Problem: Set each entry down verbatim, omitting images.

Records provided:

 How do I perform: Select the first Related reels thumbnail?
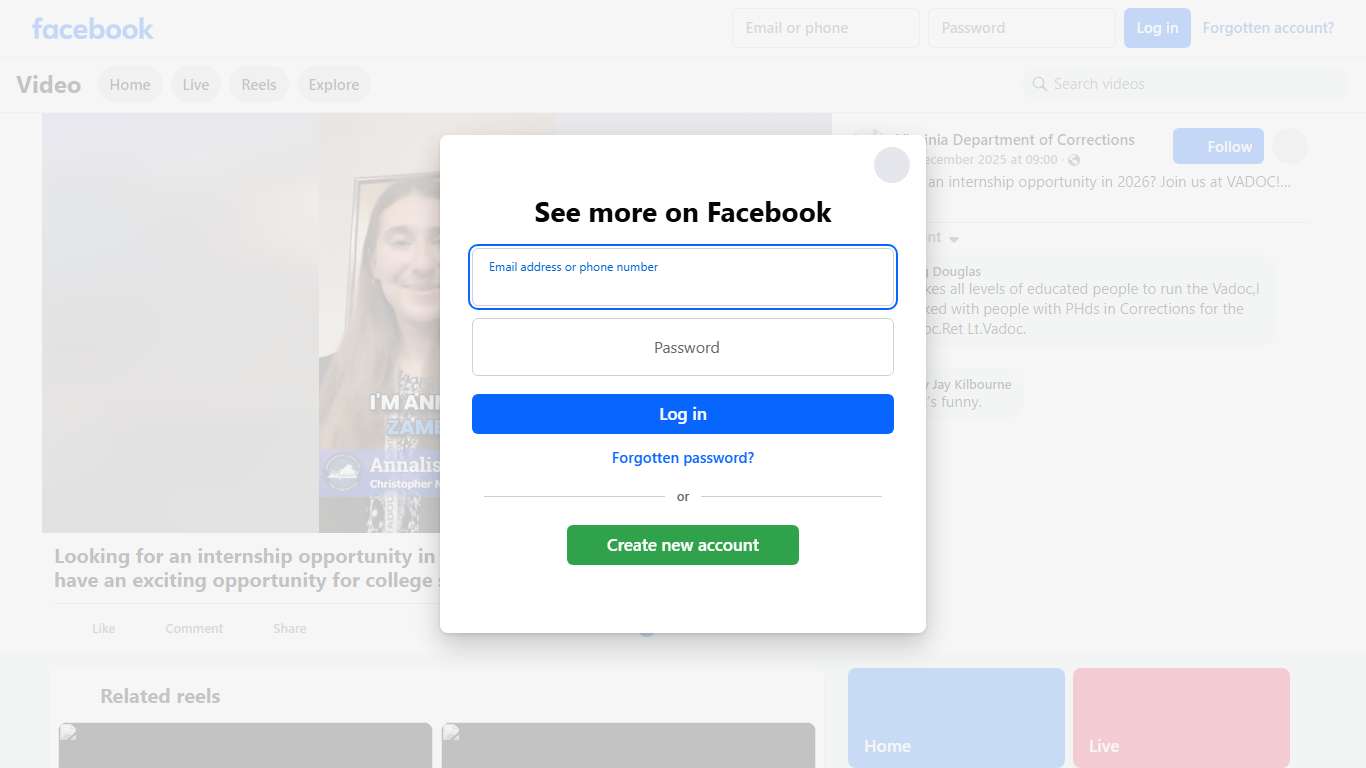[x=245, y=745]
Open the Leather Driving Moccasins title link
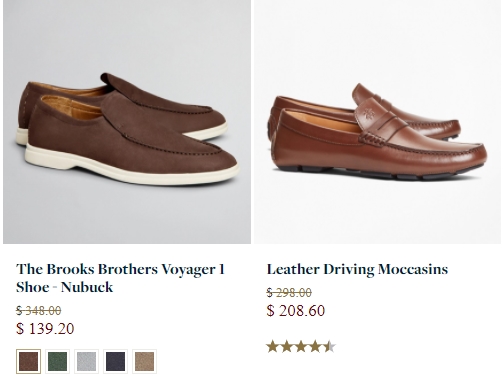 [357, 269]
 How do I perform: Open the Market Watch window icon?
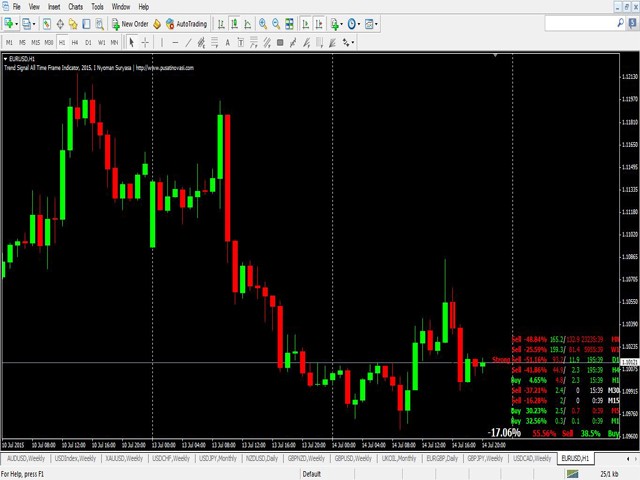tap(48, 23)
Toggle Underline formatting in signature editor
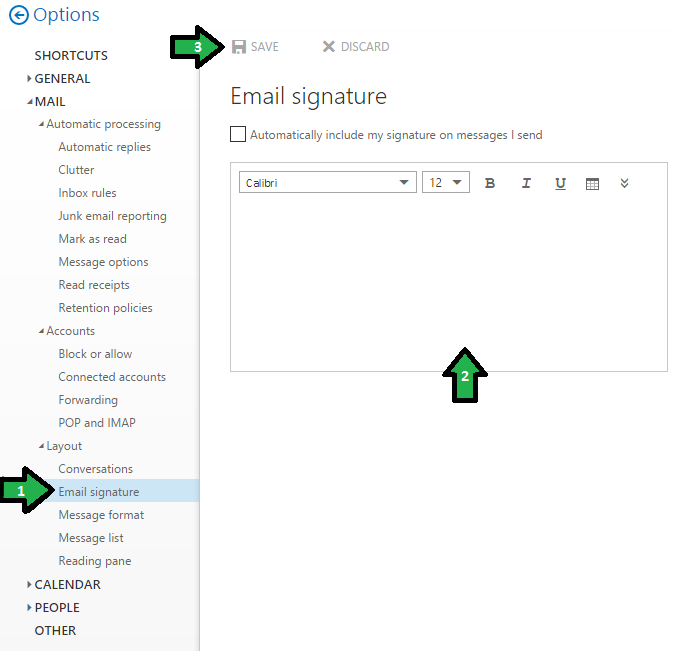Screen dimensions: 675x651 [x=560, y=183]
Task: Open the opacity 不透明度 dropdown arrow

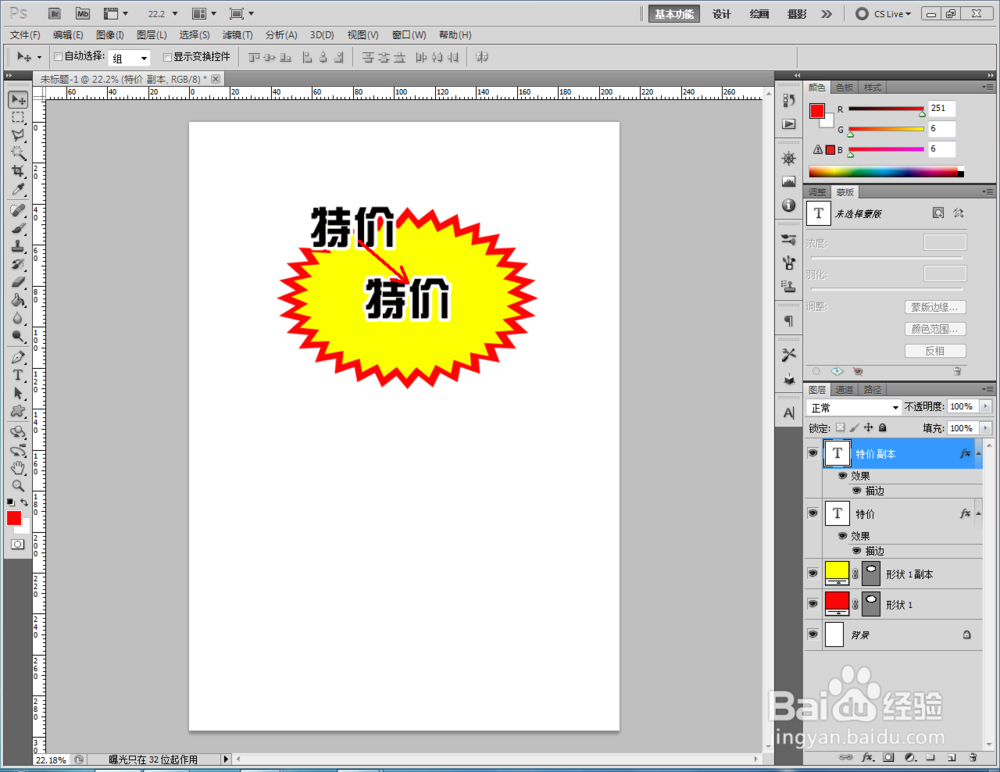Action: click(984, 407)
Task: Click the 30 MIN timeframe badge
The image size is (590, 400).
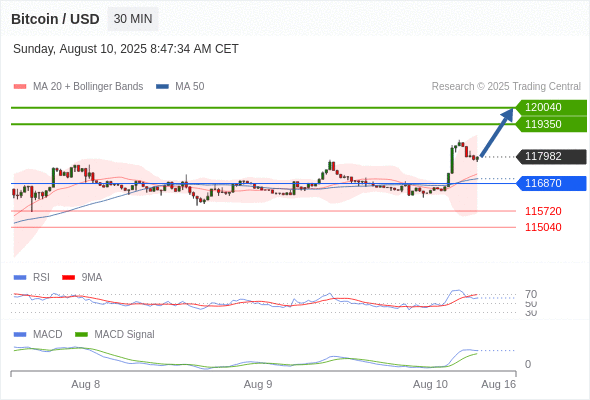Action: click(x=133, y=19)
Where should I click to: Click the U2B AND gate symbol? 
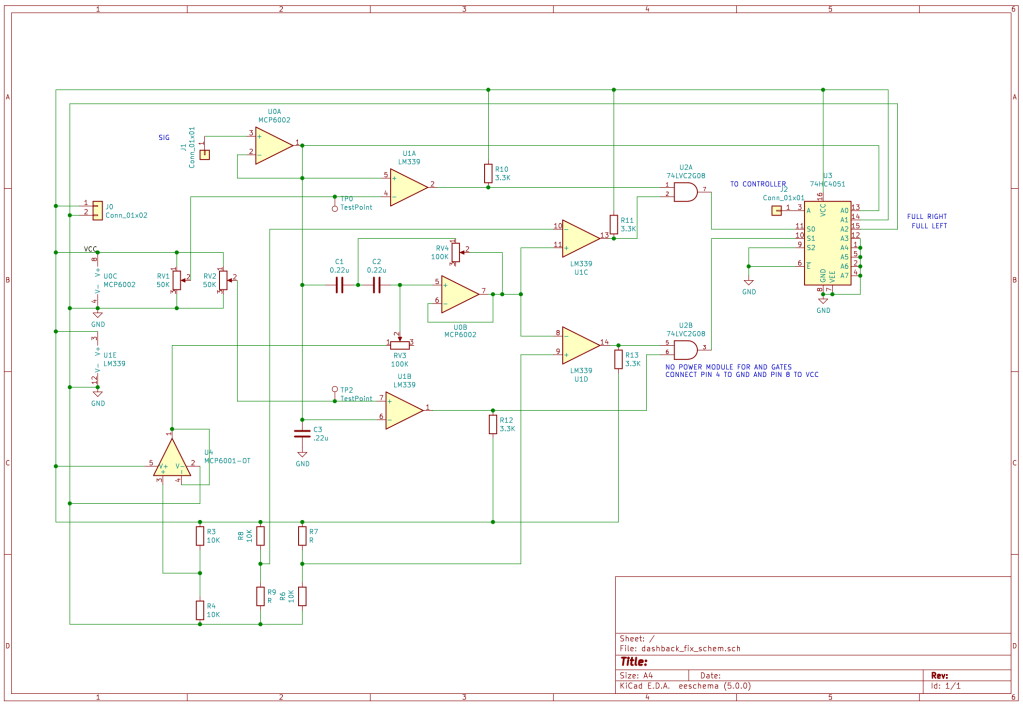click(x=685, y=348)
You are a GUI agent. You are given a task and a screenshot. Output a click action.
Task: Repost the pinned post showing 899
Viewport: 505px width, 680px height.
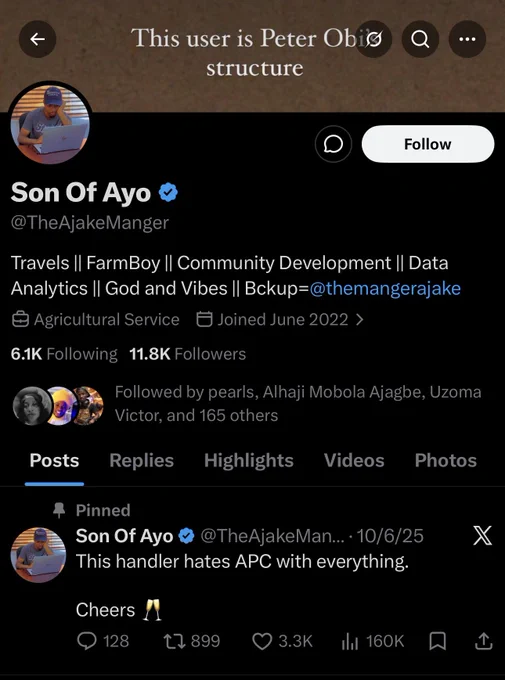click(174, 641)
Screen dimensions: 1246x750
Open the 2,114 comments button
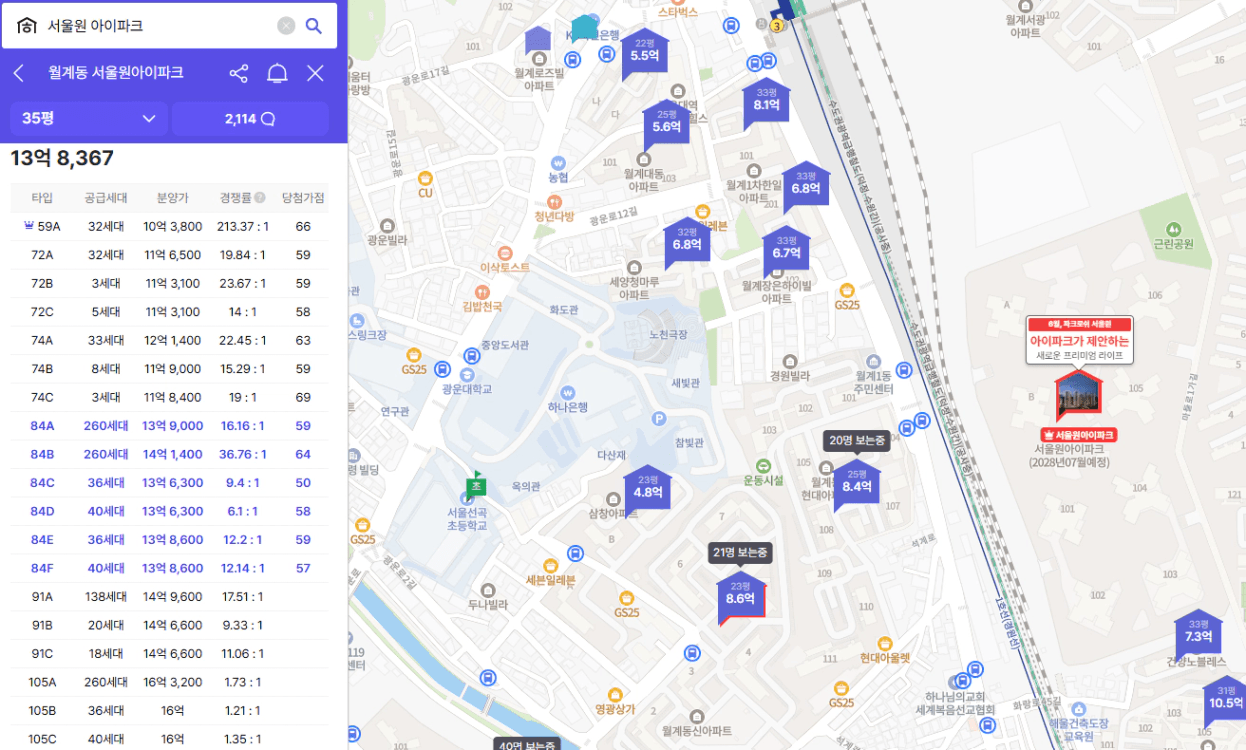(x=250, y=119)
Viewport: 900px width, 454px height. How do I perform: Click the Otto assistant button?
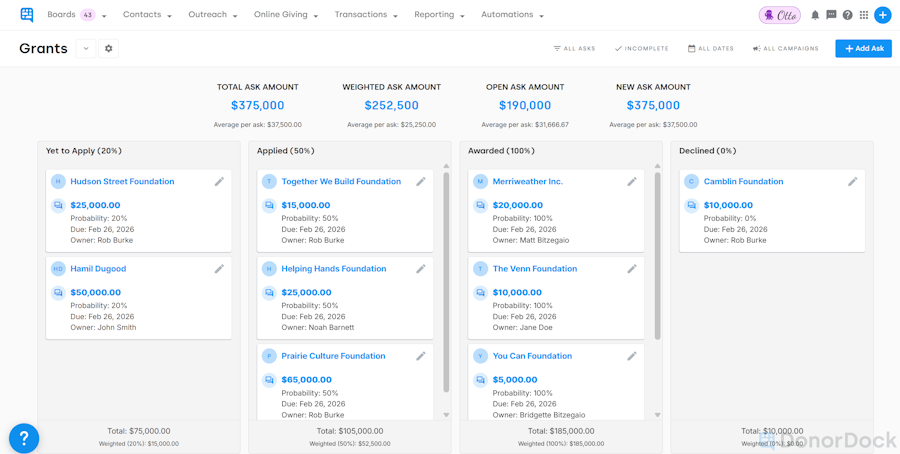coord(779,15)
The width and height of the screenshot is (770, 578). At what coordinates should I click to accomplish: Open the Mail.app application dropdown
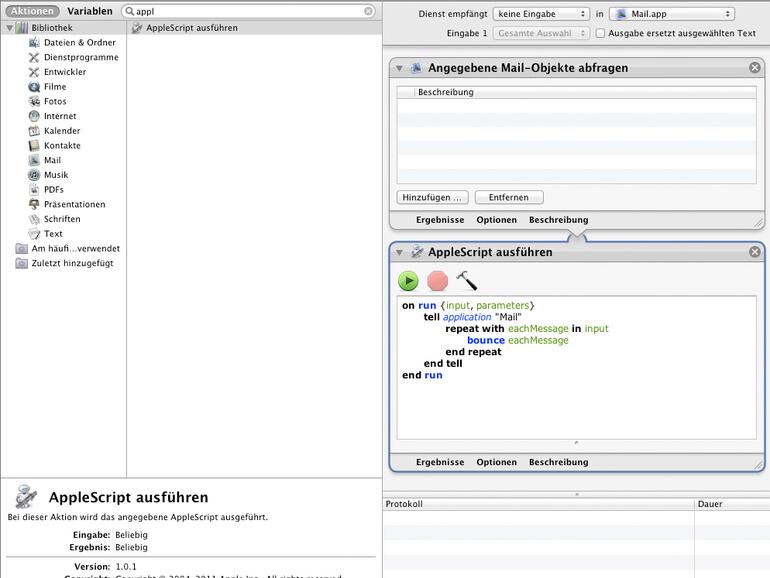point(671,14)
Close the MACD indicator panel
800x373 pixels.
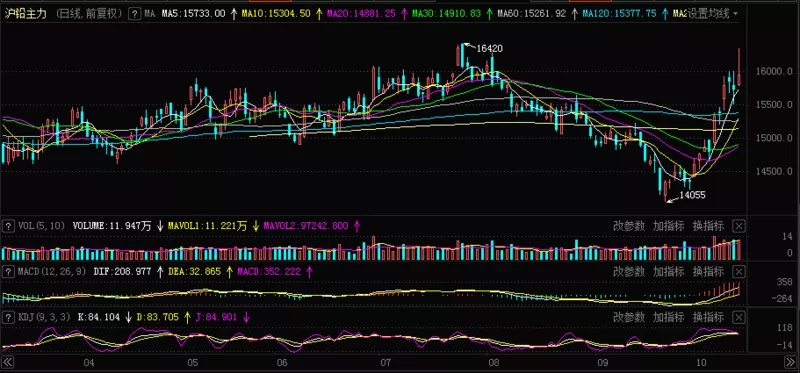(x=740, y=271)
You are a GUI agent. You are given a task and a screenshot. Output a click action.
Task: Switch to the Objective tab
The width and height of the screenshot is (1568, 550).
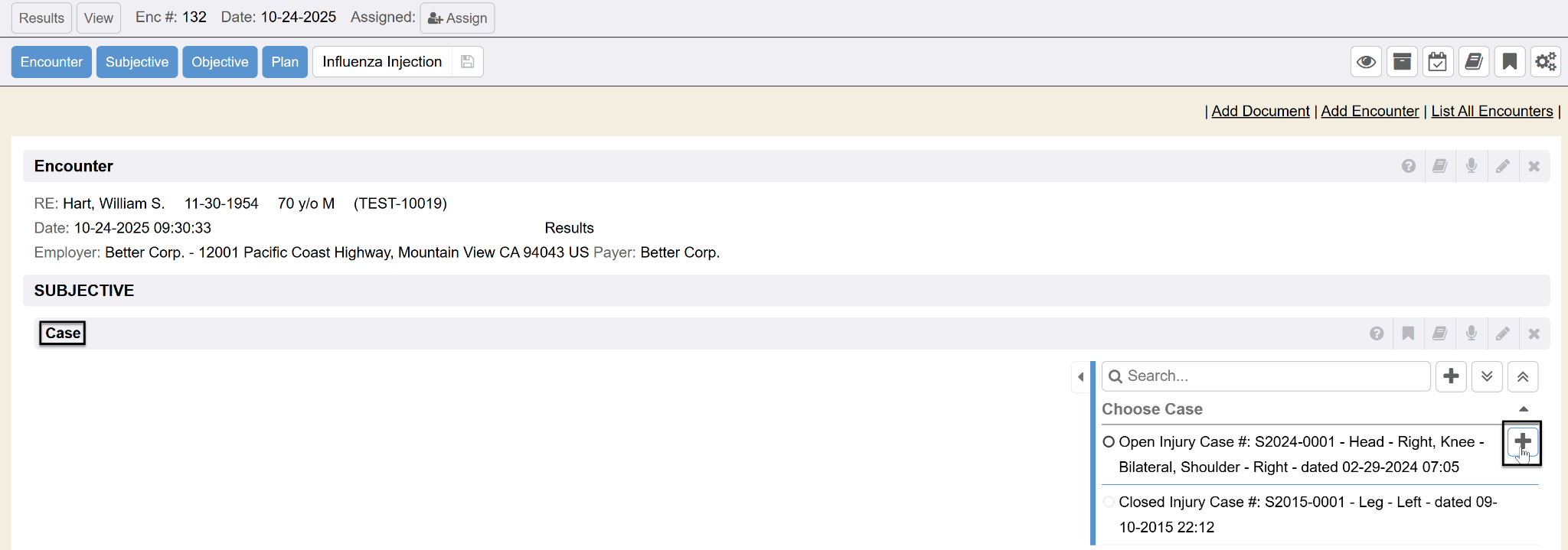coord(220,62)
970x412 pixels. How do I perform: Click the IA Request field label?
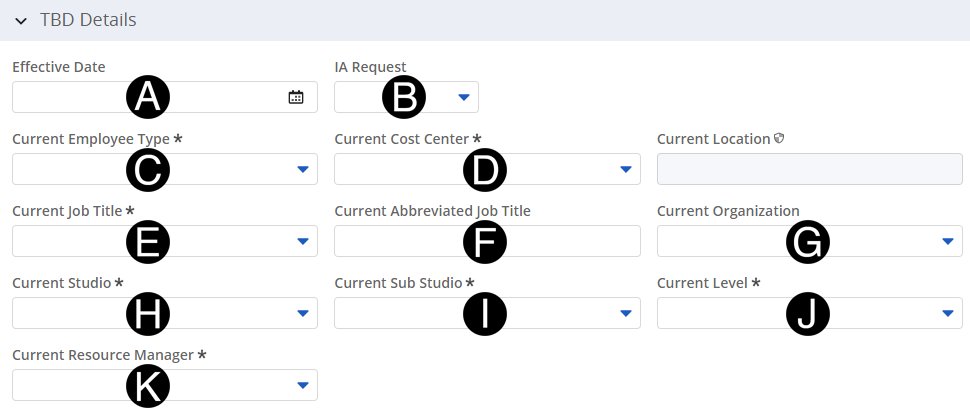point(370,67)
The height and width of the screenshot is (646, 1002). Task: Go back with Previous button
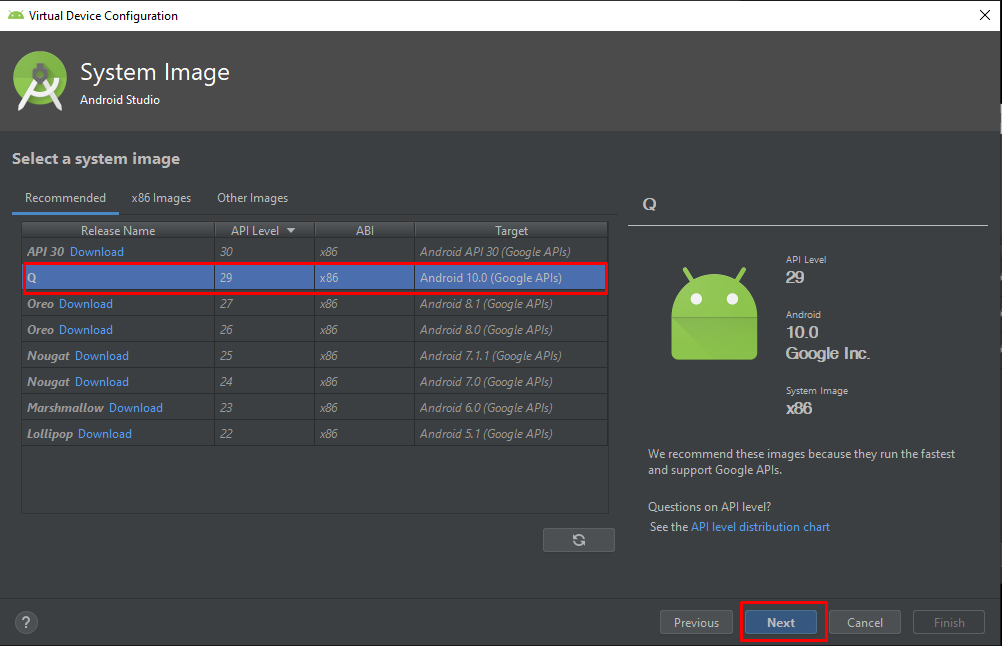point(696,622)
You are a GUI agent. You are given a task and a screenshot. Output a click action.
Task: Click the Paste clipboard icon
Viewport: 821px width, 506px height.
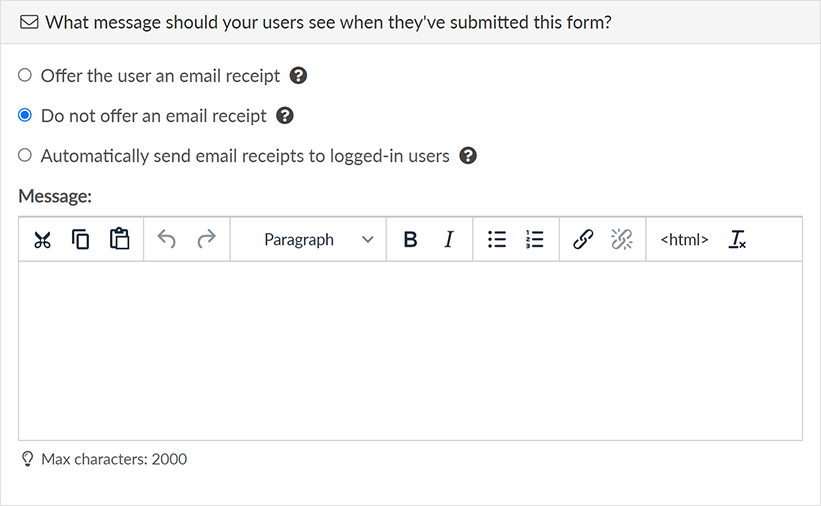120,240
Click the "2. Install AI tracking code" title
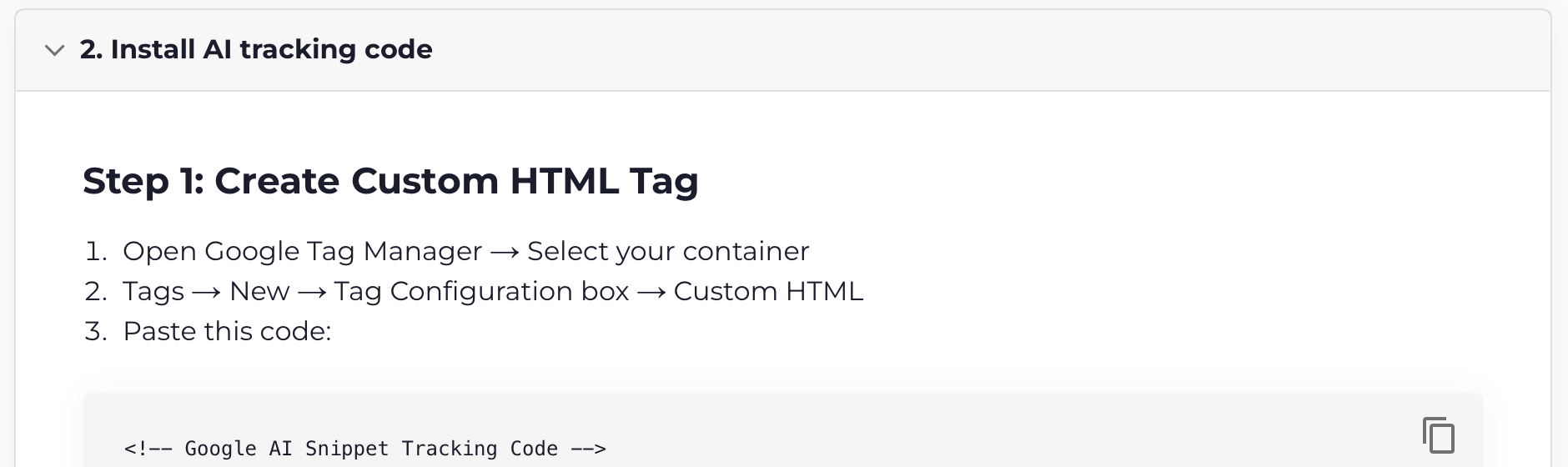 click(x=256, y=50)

Task response:
 How do I perform: Select the first Related reels thumbnail?
[x=245, y=745]
Open the Leather Driving Moccasins title link
 [357, 269]
 How do I perform: Open the Market Watch window icon?
tap(48, 23)
Toggle Underline formatting in signature editor
Screen dimensions: 675x651 [x=560, y=183]
Task: Open the opacity 不透明度 dropdown arrow

Action: click(984, 407)
Task: Click the 30 MIN timeframe badge
The image size is (590, 400).
Action: click(x=133, y=19)
Where should I click to: Click the U2B AND gate symbol? 
click(x=685, y=348)
You are a GUI agent. You are given a task and a screenshot. Output a click action.
Task: Repost the pinned post showing 899
Viewport: 505px width, 680px height.
click(174, 641)
Screen dimensions: 1246x750
Open the 2,114 comments button
(x=250, y=119)
Viewport: 900px width, 454px height. How do I perform: Click the Otto assistant button?
coord(779,15)
The width and height of the screenshot is (770, 578). At what coordinates should I click to accomplish: Open the Mail.app application dropdown
point(671,14)
Close the MACD indicator panel
800x373 pixels.
(x=740, y=271)
You are a GUI agent. You are given a task and a screenshot. Output a click action.
Task: Switch to the Objective tab
The width and height of the screenshot is (1568, 550).
coord(220,62)
970x412 pixels. How do I perform: Click the IA Request field label?
point(370,67)
The height and width of the screenshot is (646, 1002). Task: Go back with Previous button
point(696,622)
You are a GUI agent. You are given a task and a screenshot. Output a click action.
Task: Click the Paste clipboard icon
Viewport: 821px width, 506px height.
120,240
Click the "2. Install AI tracking code" title
 click(x=256, y=50)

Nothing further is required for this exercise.